Subject-specific time-frequency selection for multi-class motor imagery-based BCIs using few Laplacian EEG channels

• Published in: Biomedical signal processing and control Vol. 38; pp. 302 - 311
• Main Authors: Yang, Yuan, Chevallier, Sylvain, Wiart, Joe, Bloch, Isabelle
• Format: Journal Article
• Language: English
• Published: Elsevier Ltd 01.09.2017; Elsevier
• Subjects: Bioengineering; Brain–computer interfaces; Computer Science; FDA-type F-score; Human-Computer Interaction; Life Sciences; Machine Learning; Motor imagery; Multi-class classification; Signal and Image Processing; Time-frequency selection; Multi-class classification; Motor imagery; FDA-type F-score; Brain–computer interfaces; Time-frequency selection
• ISSN: 1746-8094; 1746-8108
• DOI: 10.1016/j.bspc.2017.06.016

•A novel method is proposed to select optimal time-frequency areas for feature extraction.•We extend the application of FDA-type F-score to multi-class cases using only three EEG channels.•Our method yields better results than the state-of-the-art methods using fewer EEG channels.•The performance of our method is stable over subjects and robust to artifacts.

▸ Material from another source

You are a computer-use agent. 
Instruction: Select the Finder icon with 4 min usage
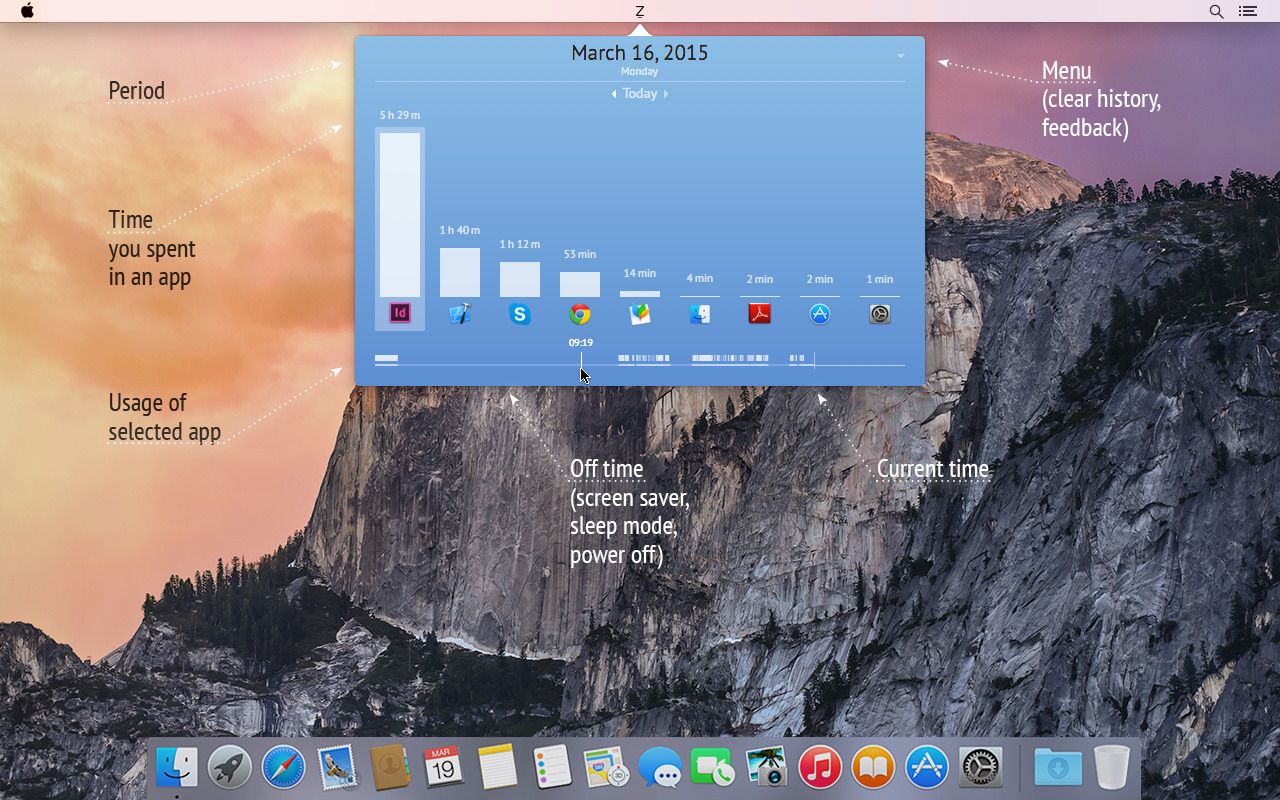pyautogui.click(x=700, y=313)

The essential task of a motor imagery brain–computer interface (BCI) is to extract the motor imagery-related features from electroencephalogram (EEG) signals for classifying motor intentions. However, the optimal frequency band and time segment for extracting such features differ from subject to subject. In this work, we aim to improve the multi-class classification and to reduce the required EEG channel in motor imagery-based BCI by subject-specific time-frequency selection. Our method is based on a criterion namely Fisher discriminant analysis-type F-score to simultaneously select the optimal frequency band and time segment for multi-class classification. The proposed method uses only few Laplacian EEG channels (C3, Cz and C4) located around the sensorimotor area for classification. Applied to a standard multi-class BCI dataset (BCI competition III dataset IIIa), our method leads to better classification performance and smaller standard deviation across subjects compared to the state-of-art methods. Moreover, adding artifacts contaminated trials to the training dataset does not necessarily deteriorate our classification results, indicating that our method is tolerant to artifacts.